Il suo Burraco fatale avrebbe voluto girarlo nella natia Pesaro, Giuliana Gamba, ma l’assenza di una locale film commission ha fatto dirottare il set su Anzio, location che permette un raffinatissimo scambio di battute. “È anziano?” chiede la vedova allegra Caterina Guzzanti all’amica Claudia Gerini, appena invaghitasi di un uomo misterioso, che risponde nell’unico modo possibile: “No, è giovane”.

Troppo navigata, la regista, per non sapere che si tratta di un gioco di parole davvero al limite (non è l'unico), nonostante la dichiarata intenzione di voler mettere in scena una favola piena di ironia. Coproduzione italo-marocchina, Burraco fatale segna il ritorno al cinema di Gamba a trentuno anni da La cintura, adattamento di un testo teatrale di Alberto Moravia: una rentrée che racconta storie di donne desiderose di evadere dalla routine quotidiana, tema centrale nella sua produzione sin da quando, negli anni Ottanta, emerse come una delle poche registe al mondo di pellicole erotiche.

Qui i toni sono naturalmente più tenui, i colori si fanno morbidi, il clima è rilassato.

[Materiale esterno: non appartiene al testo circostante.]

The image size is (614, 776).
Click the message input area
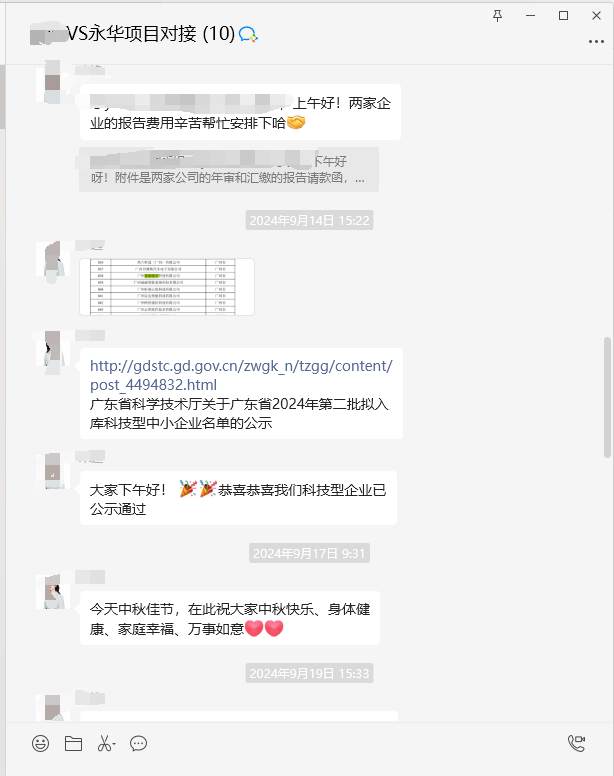[x=307, y=765]
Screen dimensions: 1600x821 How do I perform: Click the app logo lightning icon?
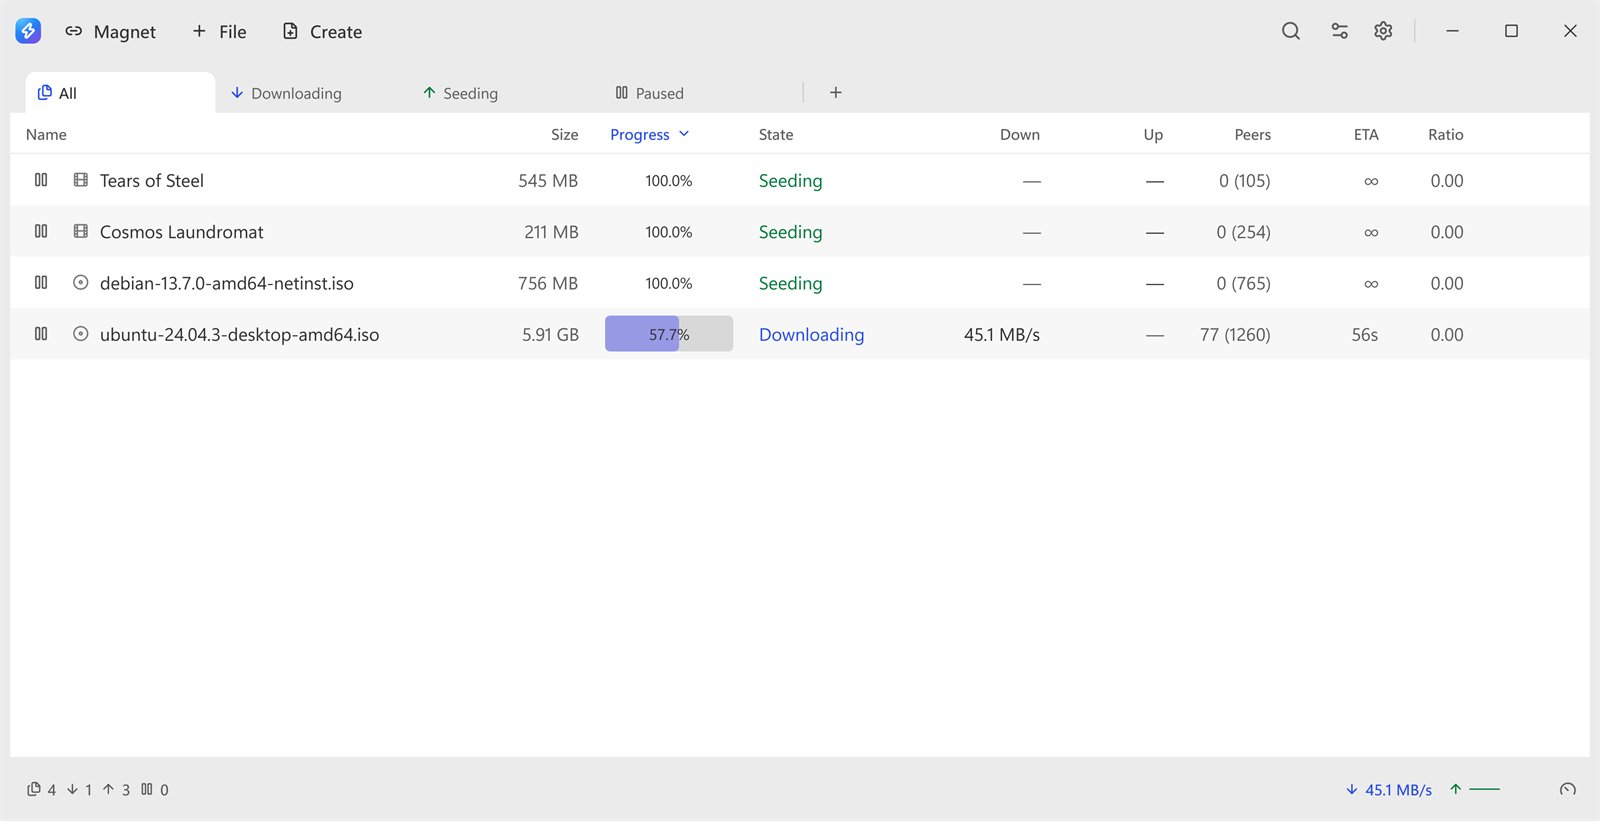click(x=28, y=31)
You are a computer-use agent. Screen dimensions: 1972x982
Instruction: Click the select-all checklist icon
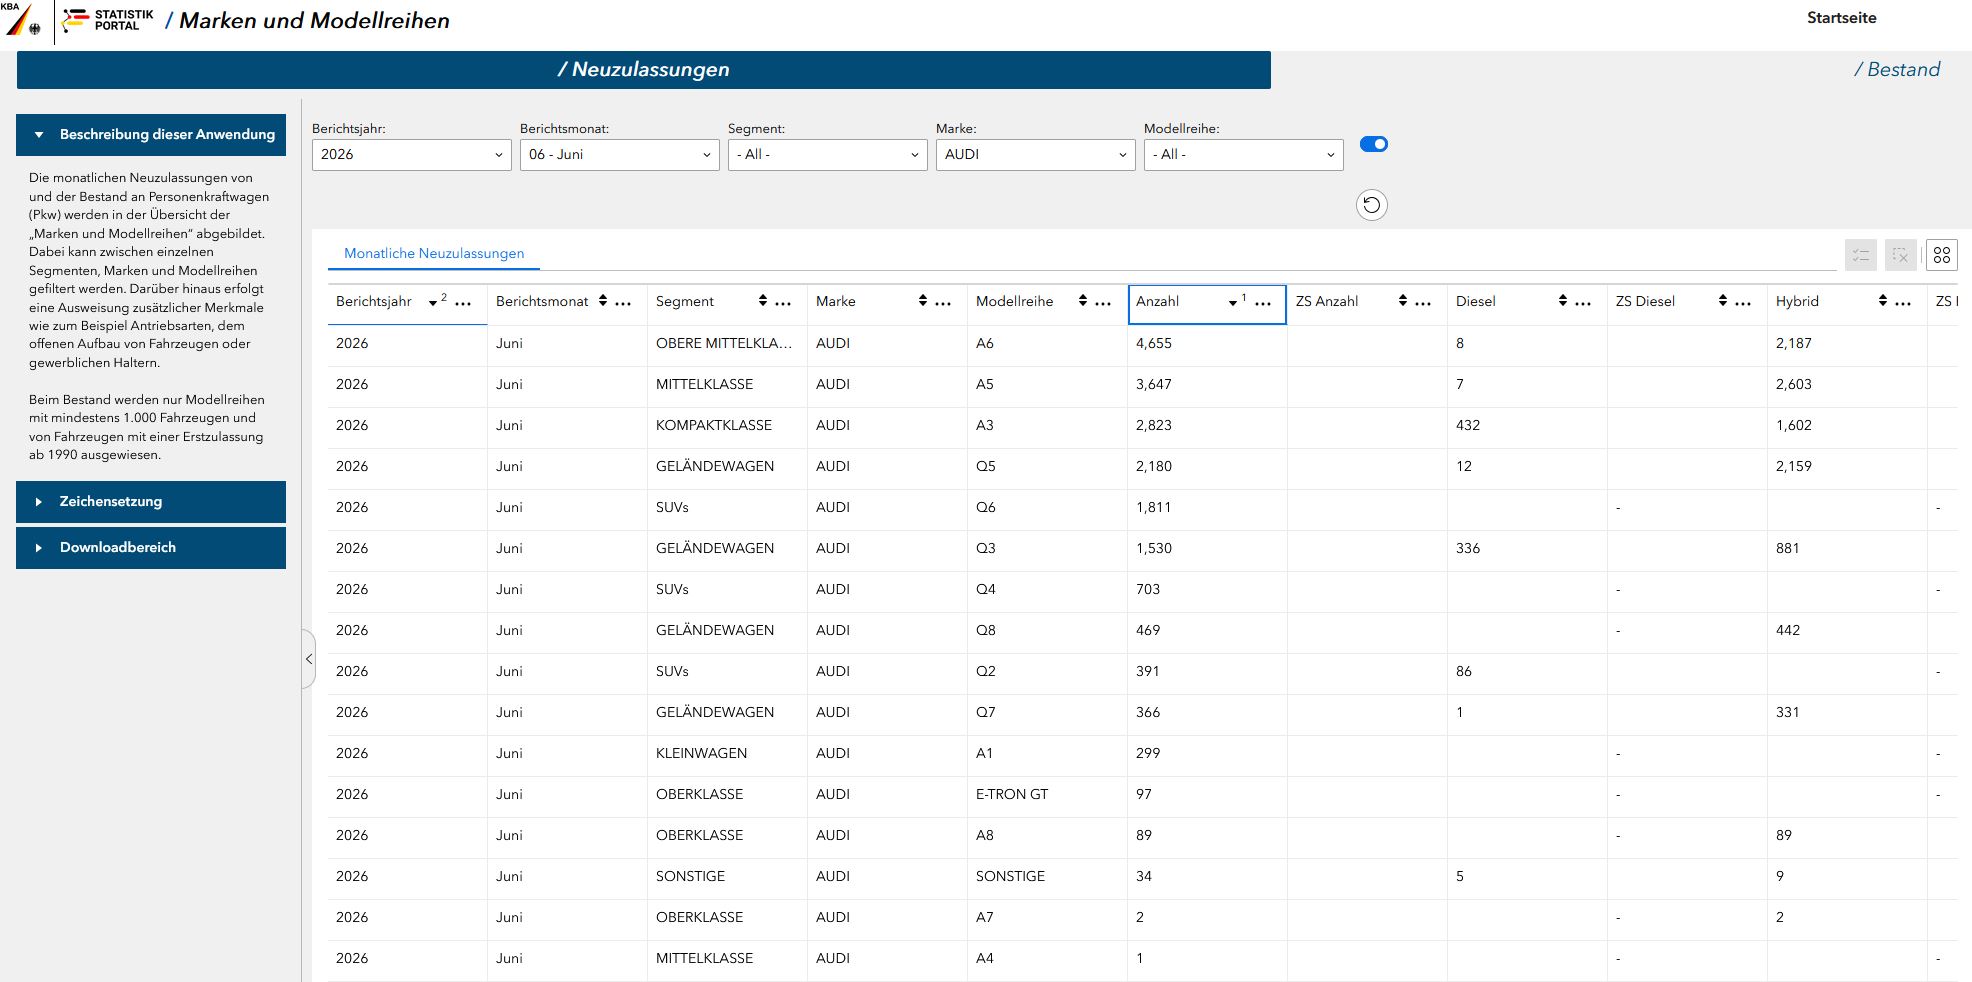1861,255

Il film ha la scaltrezza di intercettare un argomento che riguarda più gente di quanto si possa immaginare: la moda del burraco, passatempo ma anche ossessione di molti giocatori – soprattutto giocatrici – disposti a trascorrere ore attorno a un tavolo verde tra pinelle e pozzetti.

Il gruppo è composto da quattro donne, programmaticamente l’una diversa dall’altra (Guzzanti è una borghese che campa di rendita, Angela Finocchiaro una casalinga disperata e alienata, Paola Minaccioni una notaia scanzonata e dedita al Fantacalcio), ma l’attenzione si focalizza in particolare su Claudia Gerini, violoncellista tradita dal marito e innamoratasi di un pescatore marocchino che non è quello che sembra. Piacerà probabilmente alle spettatrici che si riconosceranno nelle ritualità del gioco e nella caratterizzazione dei personaggi, ma Burraco fatale ha il difetto nel manico.

La sceneggiatura di Gamba e Francesco Ranieri Martinotti – all’origine c’è un soggetto scritto dalla regista con Iaia Fiastri, alla cui memoria è dedicato il film – si affida troppo alla voce narrante di Gerini che spiega tutto – ma davvero tutto – senza lasciare un po’ di spazio a quell’immaginazione che invece dichiara di voler rincorrere.

La stessa regia eccede un po’ in primi piani ed effetti non molto convincenti (le lune marocchine, gli aerei tra le nuvole), ma dalla sua ha il montaggio di Esmeralda Calabria che riesce a trasmettere leggerezza e fluidità. La carne al fuoco è tanta e peccato che alcuni personaggi siano lasciati al loro destino, come la suocera della misurata Loretta Goggi in love affair con il prefetto Antonello Fassari. Si sente qualche problema in fase di produzione, ma il contributo dato dalle attrici (qua e là gigioneggianti) è meritorio nell’abitare questa frivola fantasia borghese di provincia.